Universidade Católica de Angola: O País vive retrocesso na “liberdade de imprensa” desde 2017

Um estudo da Universidade Católica de Angola revela que a primeira Lei de Imprensa do país era mais favorável à liberdade da comunicação social do que as normas seguintes. Uma conclusão preocupante em ano eleitoral?

Não são só os jornalistas e os ativistas angolanos que o dizem. Um estudo da Universidade Católica de Angola – realizado entre agosto e dezembro de 2021 – revela que houve, de facto, recuos no que diz respeito à liberdade de imprensa no país, sobretudo a partir de 2017.

Este estudo também conclui que a primeira lei de imprensa angolana era mais favorável à liberdade da comunicação social e dos jornalistas do que as normas que vieram a seguir.

Em entrevista à DW África, o diretor do Centro de Direitos Humanos e Cidadania da Faculdade de Direito da Universidade Católica, Wilson de Almeida Adão, pede mais atenção da sociedade para a liberdade de imprensa.

DW África: A partir de 2017, houve de facto uma retração da liberdade de imprensa em Angola. Este estudo da Universidade Católica veio tirar qualquer dúvida que pudesse existir sobre esta matéria?
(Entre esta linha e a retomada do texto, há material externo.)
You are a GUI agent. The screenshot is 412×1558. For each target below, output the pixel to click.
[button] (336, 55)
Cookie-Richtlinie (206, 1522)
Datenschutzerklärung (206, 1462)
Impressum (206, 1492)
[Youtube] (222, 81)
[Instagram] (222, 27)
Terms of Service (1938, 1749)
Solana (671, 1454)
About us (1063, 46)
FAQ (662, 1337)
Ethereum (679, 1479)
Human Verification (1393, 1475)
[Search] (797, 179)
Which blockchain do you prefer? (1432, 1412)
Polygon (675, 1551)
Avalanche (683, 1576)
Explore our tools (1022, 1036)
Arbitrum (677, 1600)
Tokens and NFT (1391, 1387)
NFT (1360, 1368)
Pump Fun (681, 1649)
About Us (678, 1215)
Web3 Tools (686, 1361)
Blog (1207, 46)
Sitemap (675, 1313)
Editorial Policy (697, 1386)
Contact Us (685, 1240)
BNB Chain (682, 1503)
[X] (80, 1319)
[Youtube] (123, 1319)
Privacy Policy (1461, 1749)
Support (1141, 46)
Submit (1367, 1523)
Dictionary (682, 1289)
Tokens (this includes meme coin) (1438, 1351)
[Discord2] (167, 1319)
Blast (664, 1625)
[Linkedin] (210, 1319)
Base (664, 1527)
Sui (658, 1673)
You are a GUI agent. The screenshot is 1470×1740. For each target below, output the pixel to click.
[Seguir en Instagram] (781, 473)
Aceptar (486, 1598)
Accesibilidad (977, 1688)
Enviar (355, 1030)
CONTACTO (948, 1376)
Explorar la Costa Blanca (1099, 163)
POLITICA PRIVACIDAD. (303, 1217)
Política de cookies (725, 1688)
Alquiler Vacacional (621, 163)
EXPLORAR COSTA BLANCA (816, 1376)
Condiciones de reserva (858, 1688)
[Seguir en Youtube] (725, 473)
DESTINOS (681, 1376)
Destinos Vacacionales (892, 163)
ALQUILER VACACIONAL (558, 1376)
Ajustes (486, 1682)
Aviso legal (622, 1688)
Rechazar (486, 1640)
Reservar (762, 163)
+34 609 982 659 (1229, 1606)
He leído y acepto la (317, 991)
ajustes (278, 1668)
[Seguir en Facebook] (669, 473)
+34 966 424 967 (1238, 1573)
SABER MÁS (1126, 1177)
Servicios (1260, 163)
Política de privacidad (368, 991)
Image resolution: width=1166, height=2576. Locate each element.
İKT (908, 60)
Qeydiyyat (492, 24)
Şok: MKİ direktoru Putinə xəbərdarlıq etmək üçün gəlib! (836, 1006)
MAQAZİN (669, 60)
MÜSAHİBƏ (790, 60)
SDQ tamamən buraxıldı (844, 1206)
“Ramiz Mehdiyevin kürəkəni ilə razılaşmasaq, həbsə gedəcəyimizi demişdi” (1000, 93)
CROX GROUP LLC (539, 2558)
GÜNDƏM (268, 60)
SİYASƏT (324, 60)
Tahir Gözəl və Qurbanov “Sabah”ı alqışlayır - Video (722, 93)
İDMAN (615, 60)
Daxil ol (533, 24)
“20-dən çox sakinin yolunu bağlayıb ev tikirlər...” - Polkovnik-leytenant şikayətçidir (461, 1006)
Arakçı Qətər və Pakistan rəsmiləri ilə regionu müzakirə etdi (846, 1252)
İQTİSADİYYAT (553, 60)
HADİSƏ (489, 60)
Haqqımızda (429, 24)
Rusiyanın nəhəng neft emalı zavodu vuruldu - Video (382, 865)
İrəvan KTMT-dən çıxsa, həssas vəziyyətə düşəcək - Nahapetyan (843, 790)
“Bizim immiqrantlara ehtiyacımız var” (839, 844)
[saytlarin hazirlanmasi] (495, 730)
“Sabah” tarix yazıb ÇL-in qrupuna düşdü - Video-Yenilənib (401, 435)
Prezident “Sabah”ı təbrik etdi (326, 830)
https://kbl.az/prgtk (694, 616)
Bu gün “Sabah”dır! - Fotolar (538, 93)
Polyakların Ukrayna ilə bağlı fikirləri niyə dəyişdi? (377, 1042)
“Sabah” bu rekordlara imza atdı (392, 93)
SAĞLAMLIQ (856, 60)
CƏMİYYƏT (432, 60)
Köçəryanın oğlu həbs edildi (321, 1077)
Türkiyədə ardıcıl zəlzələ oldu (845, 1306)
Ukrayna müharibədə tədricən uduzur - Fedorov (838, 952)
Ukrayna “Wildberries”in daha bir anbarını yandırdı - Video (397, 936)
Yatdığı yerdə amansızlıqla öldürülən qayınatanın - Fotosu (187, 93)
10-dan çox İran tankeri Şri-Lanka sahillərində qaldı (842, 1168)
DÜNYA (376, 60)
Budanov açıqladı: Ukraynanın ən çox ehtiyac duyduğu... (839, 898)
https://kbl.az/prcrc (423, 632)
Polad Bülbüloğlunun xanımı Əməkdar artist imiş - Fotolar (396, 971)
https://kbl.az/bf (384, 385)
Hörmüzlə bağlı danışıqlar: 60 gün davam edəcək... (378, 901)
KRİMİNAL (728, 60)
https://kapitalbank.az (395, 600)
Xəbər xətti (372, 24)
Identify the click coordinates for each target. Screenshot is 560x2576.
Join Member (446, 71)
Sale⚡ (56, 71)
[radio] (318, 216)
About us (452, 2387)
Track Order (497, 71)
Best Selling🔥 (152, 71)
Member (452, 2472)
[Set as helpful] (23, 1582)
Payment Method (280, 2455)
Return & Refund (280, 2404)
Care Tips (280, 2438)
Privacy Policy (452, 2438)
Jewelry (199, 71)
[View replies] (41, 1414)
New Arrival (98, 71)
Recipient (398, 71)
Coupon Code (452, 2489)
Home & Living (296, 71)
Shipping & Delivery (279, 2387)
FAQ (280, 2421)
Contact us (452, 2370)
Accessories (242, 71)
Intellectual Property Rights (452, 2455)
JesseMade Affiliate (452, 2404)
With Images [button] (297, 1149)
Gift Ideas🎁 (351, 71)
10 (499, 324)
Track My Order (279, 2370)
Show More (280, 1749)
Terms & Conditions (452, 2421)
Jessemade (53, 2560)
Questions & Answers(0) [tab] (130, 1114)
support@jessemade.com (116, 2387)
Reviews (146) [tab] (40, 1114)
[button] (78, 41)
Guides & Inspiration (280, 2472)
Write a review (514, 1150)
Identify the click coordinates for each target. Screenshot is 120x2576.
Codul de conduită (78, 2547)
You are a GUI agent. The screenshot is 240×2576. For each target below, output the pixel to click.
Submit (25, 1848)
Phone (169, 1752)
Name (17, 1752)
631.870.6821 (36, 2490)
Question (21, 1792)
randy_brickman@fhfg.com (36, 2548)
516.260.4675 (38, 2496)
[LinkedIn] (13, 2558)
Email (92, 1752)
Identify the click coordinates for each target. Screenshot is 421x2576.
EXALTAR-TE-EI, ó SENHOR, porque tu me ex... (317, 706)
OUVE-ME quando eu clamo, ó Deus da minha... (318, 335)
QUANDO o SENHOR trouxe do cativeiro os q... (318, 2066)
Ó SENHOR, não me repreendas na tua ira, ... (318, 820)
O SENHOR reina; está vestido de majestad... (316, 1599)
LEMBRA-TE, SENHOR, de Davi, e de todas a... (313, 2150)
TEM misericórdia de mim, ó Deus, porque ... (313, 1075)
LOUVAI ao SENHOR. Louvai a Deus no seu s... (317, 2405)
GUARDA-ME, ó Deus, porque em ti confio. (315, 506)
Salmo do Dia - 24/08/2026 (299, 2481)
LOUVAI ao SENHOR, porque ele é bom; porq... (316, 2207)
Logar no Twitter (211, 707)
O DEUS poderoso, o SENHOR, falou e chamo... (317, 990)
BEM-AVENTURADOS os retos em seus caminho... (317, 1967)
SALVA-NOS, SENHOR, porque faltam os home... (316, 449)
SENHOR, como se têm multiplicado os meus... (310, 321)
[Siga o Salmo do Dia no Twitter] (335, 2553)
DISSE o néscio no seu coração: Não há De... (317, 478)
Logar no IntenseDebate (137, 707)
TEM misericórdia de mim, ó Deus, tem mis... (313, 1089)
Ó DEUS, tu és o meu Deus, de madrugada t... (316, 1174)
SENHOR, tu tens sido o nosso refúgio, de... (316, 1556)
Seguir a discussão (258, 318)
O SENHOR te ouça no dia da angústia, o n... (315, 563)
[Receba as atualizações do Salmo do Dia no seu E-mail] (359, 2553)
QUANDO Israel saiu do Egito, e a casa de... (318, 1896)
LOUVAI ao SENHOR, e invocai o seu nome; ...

Wilson de Almeida Adão (WAA): Nós temos de perceber a comunicação social é muito afetada pela história do país e o contexto de guerra. De 1975 a 2002, tivémos leis altamente restritivas no que concerne à comunicação e que podem, eventualmente, ser justificadas com o contexto de guerra civil e a necessidade de, alegamente, controlar-se a informação. De 2002 a 2017, começámos a ver um aumento gradual de direitos e garantias para a comunicação social e para a imprensa. Mas, a partir da legislação de 2017, verificamos uma inversão: pequenos recuos na consagração, cada vez maior, dos direitos em relação à comunicação social. Vemos que muitas das normas, hoje existentes, poderiam ser melhoradas e responderem melhor àquilo que são os padrões internacionais de liberdade de imprensa.

DW África: Em ano de eleições gerais em Angola, estas conclusões são preocupantes para o setor?

WAA: Enquanto académicos, o nosso estudo não teve como pressuposto as eleições. O fundamento deste estudo é que o Governo recentemente remeteu à Assembleia Nacional um novo pacote legislativo eleitoral da comunicação social. E o Centro de Direitos Humanos e Cidadania, no âmbito do princípio da cidadania responsável e construtiva, e – quando se trata de matérias que têm impacto fundamental na proteção dos direitos humanos -, fazemos um trabalho de prevenção e de advocacia, para que a legislação a ser aprovada seja conforme os padrões internacionais.

DW África: Tendo em conta esses empecilhos que houve em 2017 pode esperar-se uma retração da liberdade de imprensa ainda maior este ano? Como é que se pode prevenir isso?

WAA: Creio que deve haver por parte da sociedade uma maior atenção em relação à liberdade de imprensa. É claro que em períodos eleitorais existe o risco de a informação ser condicionada. É um risco muito grande, sobretudo em África. Mas talvez, para nós, seja prematuro dizer o que irá acontecer. O que devemos fazer enquanto sociedade é criar as condições, fazendo advocacia, recorrendo às instâncias competentes, prevenindo que isso aconteça. O principal que devemos fazer é criar uma cultura de cidadania em cada pessoa, individual ou coletiva, para que cada um de nós possa ser um ator fundamental na proteção dos direitos fundamentais em Angola, dos direitos humanos e em especial da liberdade de imprensa.

DW África: Este estudo também concluiu que a primeira lei de imprensa angolana, de 1992, era mais favorável à liberdade da comunicação social e dos jornalistas do que as normas que vieram depois em 2006 e 2017. Como é que foi possível esse retrocesso?

WAA: Talvez não sejamos as pessoas indicadas para responder a essa questão porque quem aprova as leis é a Assembleia Nacional. Também temos de relevar que o primeiro papel de defesa dos direitos da imprensa é dos próprios jornalistas e dos órgãos de comunicação social. Creio que não terá havido a necessária advocacia ou um verdadeiro grupo de pressão para que esses direitos que, eventualmente foram diminuidos da lei de 1992 para as leis de 2017, fossem aprovadas sem salvaguardar determinados standards.